It’s been a long wait for Trinidad and Tobago, but finally they have an opportunity to cast aside some demons. T&T, who are known affectionately as the Soca Princesses, dominated their two-match intercontinental play-off against Ecuador four years ago, but somehow slipped up after conceding a decisive last-minute goal to miss qualification for their first-ever FIFA Women’s World Cup™.
Fast forward to the present day and the opportunity for redemption is in sight. Next month T&T will line up among an eight-nation field at the USA-based CONCACAF Women’s Championship where three nations will earn passage to France 2019, while a fourth will book a play-off spot against Argentina.
A key cog for the Soca Princesses is the vastly experienced Kennya Cordner. A powerful and speedy forward, Cordner is ready to make an on-field statement following a brief self-imposed exile from the national team set-up.
Cordner brings goalscoring know-how and X-factor to a team short on exposure to various styles of football. Most of the squad are either based locally, or have spent the majority of their careers in USA playing college or regional football.
In that sense at least, Cordner – who once scored nine goals in an Olympic Games qualifier – is very much an outlier. The Tobagan has played in four continents and six countries in a colourful career journey that even included a brief sojourn in Paraguay.

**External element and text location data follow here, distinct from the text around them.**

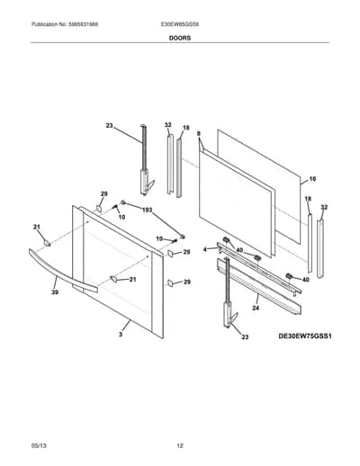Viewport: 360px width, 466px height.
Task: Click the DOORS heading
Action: click(x=180, y=38)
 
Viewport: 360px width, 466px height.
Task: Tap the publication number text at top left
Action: click(x=65, y=24)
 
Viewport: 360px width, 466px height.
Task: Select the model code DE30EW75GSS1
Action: click(x=305, y=336)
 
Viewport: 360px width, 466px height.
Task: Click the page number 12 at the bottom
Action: click(x=180, y=445)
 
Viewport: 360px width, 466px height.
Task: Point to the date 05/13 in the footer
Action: click(x=39, y=445)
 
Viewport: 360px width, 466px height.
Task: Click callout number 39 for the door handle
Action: click(x=55, y=291)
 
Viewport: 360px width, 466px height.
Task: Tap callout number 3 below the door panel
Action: click(x=121, y=335)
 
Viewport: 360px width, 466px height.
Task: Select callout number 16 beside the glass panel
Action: click(x=312, y=179)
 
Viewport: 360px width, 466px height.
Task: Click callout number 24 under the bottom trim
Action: click(x=256, y=308)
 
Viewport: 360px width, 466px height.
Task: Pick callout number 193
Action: click(x=147, y=210)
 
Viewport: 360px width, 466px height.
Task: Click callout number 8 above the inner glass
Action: click(x=198, y=134)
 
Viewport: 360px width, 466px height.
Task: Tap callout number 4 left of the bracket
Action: click(x=205, y=249)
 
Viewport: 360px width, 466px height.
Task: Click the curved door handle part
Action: click(x=62, y=271)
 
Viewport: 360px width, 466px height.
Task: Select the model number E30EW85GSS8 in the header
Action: click(x=180, y=24)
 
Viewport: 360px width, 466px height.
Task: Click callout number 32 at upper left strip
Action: click(x=167, y=125)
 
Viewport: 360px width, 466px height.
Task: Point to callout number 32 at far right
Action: click(x=324, y=207)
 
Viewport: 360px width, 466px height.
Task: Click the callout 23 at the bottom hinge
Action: click(x=245, y=337)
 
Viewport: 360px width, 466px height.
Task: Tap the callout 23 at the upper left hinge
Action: click(x=109, y=125)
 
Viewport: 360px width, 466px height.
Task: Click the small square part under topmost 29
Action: click(x=99, y=208)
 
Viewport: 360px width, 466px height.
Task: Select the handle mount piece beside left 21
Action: click(x=47, y=243)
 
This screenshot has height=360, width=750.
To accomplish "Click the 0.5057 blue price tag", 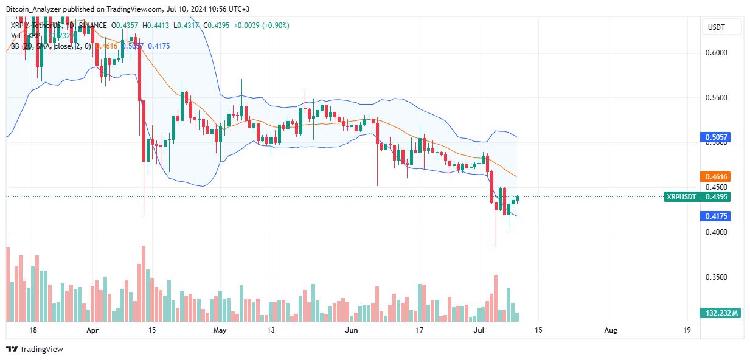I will [715, 137].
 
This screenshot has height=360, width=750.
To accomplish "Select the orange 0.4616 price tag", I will [715, 176].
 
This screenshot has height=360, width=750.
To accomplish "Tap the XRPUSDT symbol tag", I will [681, 196].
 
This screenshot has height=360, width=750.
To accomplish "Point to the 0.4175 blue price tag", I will [715, 216].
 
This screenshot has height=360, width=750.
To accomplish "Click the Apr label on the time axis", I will [92, 330].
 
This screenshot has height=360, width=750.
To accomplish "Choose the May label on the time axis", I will [220, 330].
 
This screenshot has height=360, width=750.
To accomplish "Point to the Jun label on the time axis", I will [350, 330].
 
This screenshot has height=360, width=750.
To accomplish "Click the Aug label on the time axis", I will [611, 330].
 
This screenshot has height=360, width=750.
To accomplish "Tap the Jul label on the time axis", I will [479, 330].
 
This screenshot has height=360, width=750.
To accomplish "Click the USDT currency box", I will [722, 27].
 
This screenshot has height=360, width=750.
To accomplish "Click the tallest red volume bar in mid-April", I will [144, 283].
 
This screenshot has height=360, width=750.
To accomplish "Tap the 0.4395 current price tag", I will [715, 196].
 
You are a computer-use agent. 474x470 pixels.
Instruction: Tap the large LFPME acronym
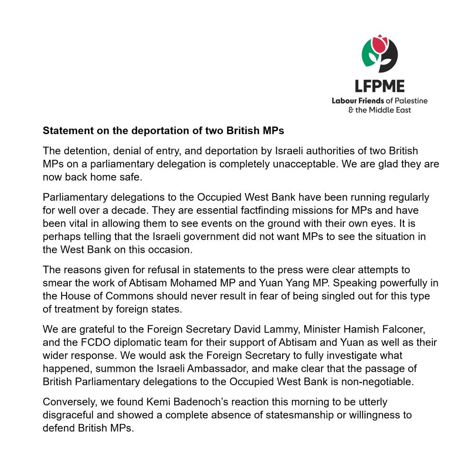click(380, 86)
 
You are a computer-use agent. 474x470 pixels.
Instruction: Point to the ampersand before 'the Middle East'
click(351, 110)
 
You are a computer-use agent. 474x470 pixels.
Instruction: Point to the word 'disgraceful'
click(65, 415)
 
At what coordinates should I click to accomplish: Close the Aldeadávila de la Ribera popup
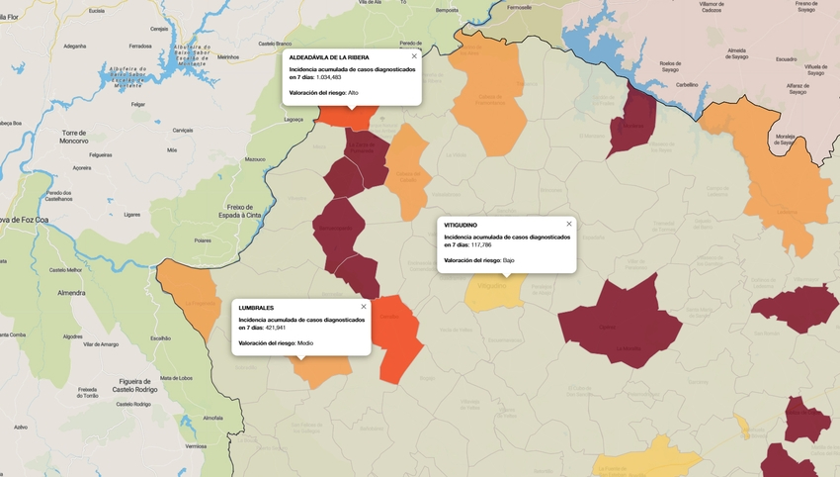point(414,56)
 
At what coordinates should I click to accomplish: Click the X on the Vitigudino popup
point(569,224)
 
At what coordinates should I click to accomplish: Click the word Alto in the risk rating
point(354,92)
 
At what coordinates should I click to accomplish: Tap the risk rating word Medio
point(305,342)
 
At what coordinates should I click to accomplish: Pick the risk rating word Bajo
point(508,259)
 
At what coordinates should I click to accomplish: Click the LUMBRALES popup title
point(257,308)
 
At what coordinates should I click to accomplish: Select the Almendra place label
point(71,293)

Cordner has worn the colours of several clubs in the United States, and has enjoyed stints in Sweden and Australia, as well as Norway where she currently turns out for Sandviken. It could barely be any further from her sleepy hometown of Speyside – a village better known for bird-watching and reef diving than it is international footballers.
For one brief moment, women’s football was unexpectedly, and almost unbelievably, front and centre in the Caribbean nation. The Soca Princesses are used to little fanfare, so they were surprised as anyone when a sold-out 22,000 crowd gathered at the Hasely Crawford stadium in Port of Spain four years ago with a spot at Canada 2015 on offer.
Cordner was narrowly denied a historic match-winning goal when her spectacular overhead strike came back off the crossbar. The 29-year-old, however, is not one to dwell on what could have been as she told FIFA.com.
"It doesn’t really impact on me that much anymore," said Cordner. "It was disappointing and it hurt at the time, but that is in the past and I’m not discouraged. Every time I think about 2014, I’m not sad but I just say, ‘it wasn’t our time, because otherwise we would have been in a World Cup’. It just wasn’t meant to be."
And it will be far from easy this time around with USA, Canada and Mexico strong favourites for the upcoming continental championship, while Costa Rica and Jamaica have made massive progress in recent years.
T&T qualified for the continental championship behind Caribbean zone winners Jamaica, but Cordner was buoyed but what she experienced upon her return to the side.
"The energy and positivity of the girls was amazing and that is how it is supposed to be,” said Cordner, who is just one of three Tobagans in the squad. "Hopefully we have enough preparation so we have our chemistry, because it is going to be a tough challenge mentally and physically."
Cordner, who says she wants to play until the age of 40, is desperate to once again see women’s football uniting the Caribbean nation just as it did in 2014.
“That experience was amazing,” said the player known as Yaya. “I have never played in front of so many people in my entire life. We filled the stadium and we brought people together and that was the most amazing thing ever. Hopefully we have the opportunity to do that again."